Below are ideas of potential directions (you are not limited to these options but these are given to inspire your own thinking):

- **Define what a "good" portfolio of SKU looks like:** The first step of optimization is to measure what is "good." One way to start is to go through the list of issues in section 2 and come up with a reasonable metric to quantify each. There are many issues so you should first identify ones you believe are the most important. For example, you may decide that the ideal selection of SKUs for a region should have products that are predicted to sell well, have low supply chain costs, as well as be sufficiently diverse to cover the population's needs. Consider how you would measure each of these, and try to approximate each of these measures using linear objectives or constraints in your optimization formulation. It is okay that your metric may require data beyond what is given in the project, as long as you can argue that this data can be obtained without too much effort by the company.

- **Find examples of SKUs which you might argue for addition or removal:** the status quo at FritoLay chooses products based on sales volume (velocity) and percentage of sales that are returned (stale rates).

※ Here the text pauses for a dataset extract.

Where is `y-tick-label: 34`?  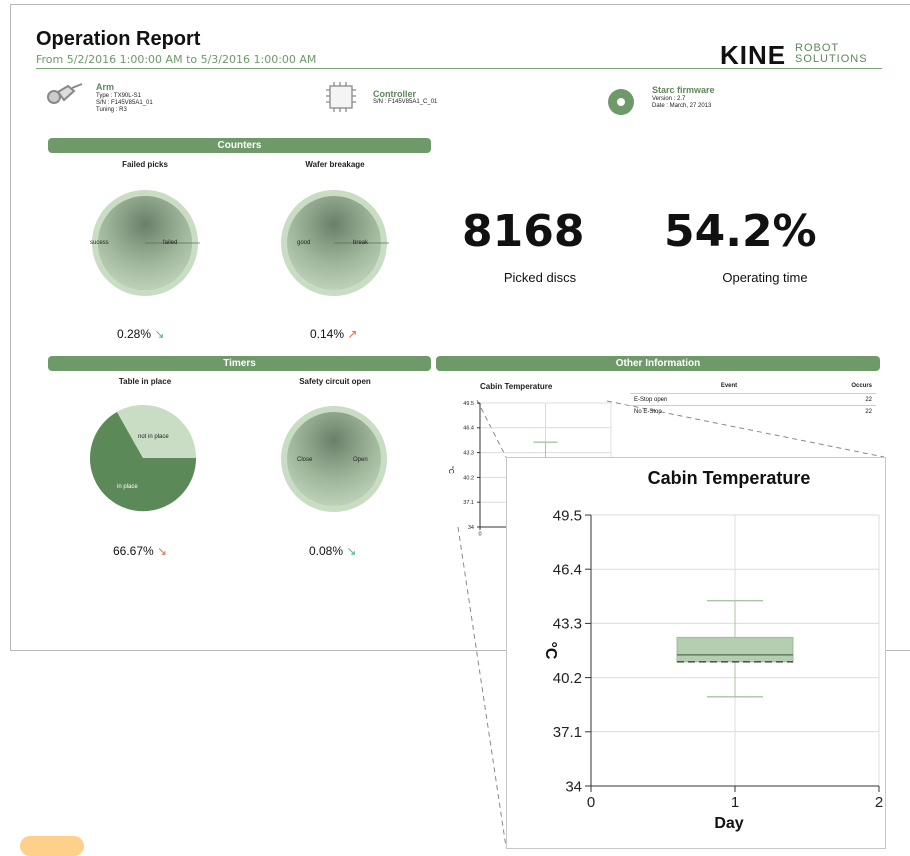 y-tick-label: 34 is located at coordinates (574, 786). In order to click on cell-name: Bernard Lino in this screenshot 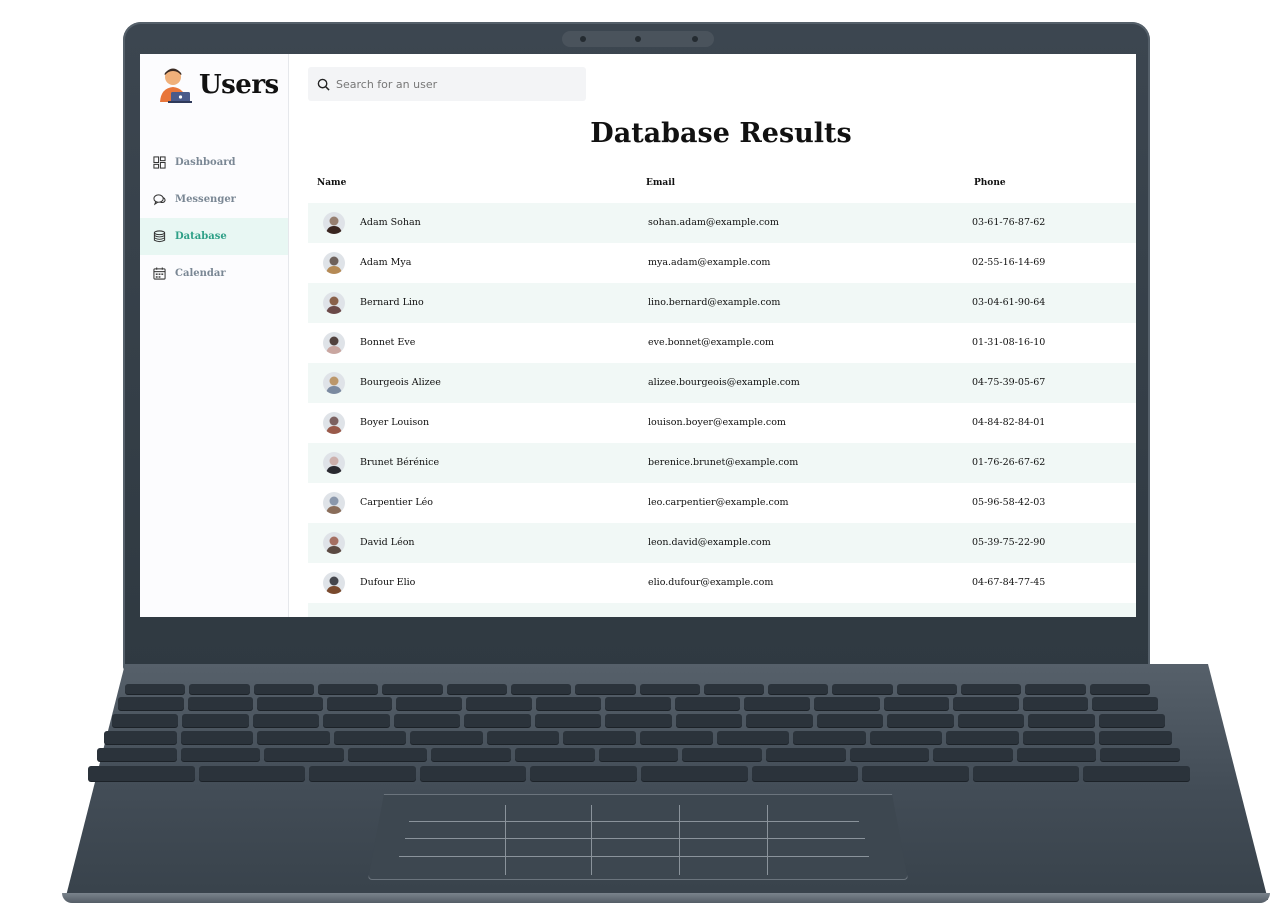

One approach is to dig into the available data and find evidence for SKUs and regions in which the current policy is not good. For example, you may want to identify certain products with very high transportation cost and low production margins, and try to make a case that it might not make sense to include this product at the region. Another example is to find SKU that you think should be added to a certain region, and make a case for the addition (due to good performance in other regions that you argue have similar tastes, and reasonable transportation costs).

- **Simulating data you do not have:** Beside analyzing existing data (which can be very challenging due to the high level of aggregation), an alternative approach for identifying opportunites for improvement is to use simulation to illustrate stylized examples in which the current policy would perform very badly. For example, products that have very unpredictable demand spikes may warrant stores to have larger inventory to be able to meet the spikes, but this may also result in products expiring (high stale rates). There might be demand distributions in which it is more profitable to incur a high stale rates rather than keeping inventories low and inccuring high lost sales, and this may challenge the status quo of using stale rates to filter products. It would be helpful to identify using the data the type of products that may exhibit such demand distributions.

- **Supplementing with other data sources:** one way to make your submission stand out is to find your own datasets to supplement your analysis. As an example, the data from FritoLay does not segment consumers from each region or study the demographics of regions. You can find alternative sources of demographic data for various states and try to use that to guide the SKU decisions. 

- **Creating numerical product attributes:** Much of the information about products in the data set are hidden in the descriptions, and some are dispersed in multiple files (for example, the transportation data has product shape and flavor, which you may want to merge with the other files). It might be helpful for your analysis to create numerical attributes, such as whether a product is spicy, cheesy, healthy, etc. An example of how you might use these attributes is to help quantify what a "diverse" portfolio mean. Another use would be to estimate what attributes are most important for each region.